Through our vast experience, we have developed a variety of approaches that provide relief for the majority of our patients. Following is the process for evaluation and treatment.
Because tinnitus can be associated with ear and other anatomical disease, it is imperative that we determine what the underlying causes of your problem are. In most cases tinnitus is caused by an underlying hearing loss. Sometimes however it can be caused by other problems that are not appropriate for treatment in the audiology setting. If we find that your case is not suitable for treatment we would refer you to an ENT Specialist to rule out any health-related conditions that could be the cause of your tinnitus or could be treated through medical and/or surgical intervention.
There are many options for treatment with tinnitus dependent on the severity and the underlying cause. In quite a lot of cases correction of a hearing loss with a well fitted hearing aid system will eliminate the tinnitus symptoms.

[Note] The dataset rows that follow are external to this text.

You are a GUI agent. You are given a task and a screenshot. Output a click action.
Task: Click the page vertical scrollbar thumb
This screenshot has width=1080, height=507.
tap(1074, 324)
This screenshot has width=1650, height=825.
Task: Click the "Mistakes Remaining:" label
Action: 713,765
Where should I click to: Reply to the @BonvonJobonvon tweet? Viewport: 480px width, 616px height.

In the cases where this isn’t enough we also prescribe sound therapy. Many modern hearing aid devices are combination devices giving amplification and sound therapy. Different types of noises or chime-like sounds can be used with or without amplification to offer relief from tinnitus. Sound therapy will most often be accompanied by education, counseling, and stress reduction. It may also include professionals from other disciplines (i.e., psychology, dentistry, neurology, etc). This new approach is proving to be very successful and is being used more frequently by the hearing professionals in our office
In cases where there is no hearing loss is or it is not severe enough for treatment, we would prescribe sound therapy devices. Sound therapy has proven to be an effective management tool for many people who suffer from tinnitus that isn’t associated with underlying hearing loss.